In jeder Schulklasse sitzen ungeimpfte Kinder


Impfungen schützen Kinder nachweislich vor Keuchhusten, Masern oder Tetanus. Viele Eltern sehen dies offenbar anders, denn etwa zwei von 28 Schulkindern verfügen über keinen ausreichenden Impfschutz. Dies belegt eine aktuelle Forsa-Umfrage im Auftrag der Techniker Krankenkasse (TK).

Ursache: „Impfmuffel“ Eltern

Die schlechte Impfrate resultiert aus dem Verhalten der Eltern. Acht von zehn Elternpaaren hält Impfungen für unnötig. Drei Viertel davon haben Angst vor Impfschäden und Nebenwirkungen. Etwa die Hälfte verzichtet sogar auf eine Impfung, weil sie glaubt, dass die Kinderkrankheiten das Immunsystem stärken. Maik Findeisen, Impfexperte der TK, stellt aber klar: „Die Impfungen schützen Babys und Kleinkinder vor Infektionen, an denen sie deutlich schwerer erkranken als ältere Kinder und Erwachsene.“ Auch Nebenwirkungen müssen die Eltern nicht befürchten, da die Impfstoffe in der Regel gut verträglich sind.
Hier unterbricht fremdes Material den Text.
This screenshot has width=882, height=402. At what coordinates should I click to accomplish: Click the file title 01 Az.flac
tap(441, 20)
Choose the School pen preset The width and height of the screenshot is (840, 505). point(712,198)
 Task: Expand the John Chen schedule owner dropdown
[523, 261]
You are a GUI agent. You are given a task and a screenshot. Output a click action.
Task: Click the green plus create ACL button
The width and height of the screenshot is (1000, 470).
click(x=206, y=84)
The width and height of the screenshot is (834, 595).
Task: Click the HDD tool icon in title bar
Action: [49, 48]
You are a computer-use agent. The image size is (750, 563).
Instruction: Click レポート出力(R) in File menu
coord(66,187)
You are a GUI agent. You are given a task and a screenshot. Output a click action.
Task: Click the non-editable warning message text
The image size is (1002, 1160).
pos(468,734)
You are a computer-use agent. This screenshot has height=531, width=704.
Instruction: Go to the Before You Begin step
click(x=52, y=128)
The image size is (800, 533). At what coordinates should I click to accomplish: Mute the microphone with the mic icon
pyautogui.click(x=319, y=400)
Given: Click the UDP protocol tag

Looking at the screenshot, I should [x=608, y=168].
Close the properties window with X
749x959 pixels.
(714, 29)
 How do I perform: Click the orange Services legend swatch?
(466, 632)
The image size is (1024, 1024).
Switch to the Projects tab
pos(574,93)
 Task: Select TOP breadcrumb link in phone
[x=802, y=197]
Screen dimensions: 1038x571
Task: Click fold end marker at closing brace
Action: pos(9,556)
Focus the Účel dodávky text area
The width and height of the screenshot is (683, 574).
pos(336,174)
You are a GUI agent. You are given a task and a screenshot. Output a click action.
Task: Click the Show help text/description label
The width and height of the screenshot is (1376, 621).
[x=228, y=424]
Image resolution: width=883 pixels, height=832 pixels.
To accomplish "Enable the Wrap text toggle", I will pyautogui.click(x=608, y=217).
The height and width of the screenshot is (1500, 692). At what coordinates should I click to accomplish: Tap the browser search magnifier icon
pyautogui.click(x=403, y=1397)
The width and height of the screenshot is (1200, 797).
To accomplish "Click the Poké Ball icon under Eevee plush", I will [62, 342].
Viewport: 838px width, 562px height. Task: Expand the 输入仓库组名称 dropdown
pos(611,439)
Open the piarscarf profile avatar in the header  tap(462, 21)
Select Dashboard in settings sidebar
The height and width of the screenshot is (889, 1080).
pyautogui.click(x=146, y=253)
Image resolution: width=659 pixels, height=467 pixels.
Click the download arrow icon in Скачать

Für ein robustes Immunsystem

Impfungen erweisen sich als bester Immunschutz, vor allem ab dem zweiten Lebensjahr. Bis dahin profitieren die Kinder noch vom Nestschutz. Das heißt, sie verfügen über mütterliche Antikörper, die sie vor Infektionskrankheiten schützen – allerdings nur vor denen, die die Mutter selbst durchgemacht hat. Dieser Antikörper-Vorrat verbraucht sich jedoch innerhalb des ersten Lebensjahrs, wodurch die Kinder anfälliger für Infektionen werden. „Deshalb ist es wichtig, möglichst früh mit dem Ausbau des Impfschutzes gegen Tetanus, Hepatitis B und Co. zu beginnen“, rät Findeisen.

Die Grundimmunisierungen sollten idealerweise im Alter von drei Monaten beginnen und im Alter von 14 Monaten beendet sein. So garantieren Eltern ihren Kindern einen ausreichenden Immunschutz. Damit dieser anhält, ist es wichtig, die Impfungen – sofern erforderlich – rechtzeitig aufzufrischen. Aktuelle Impfempfehlungen dazu gibt die Ständige Impfkommission des Robert Koch-Instituts (STIKO).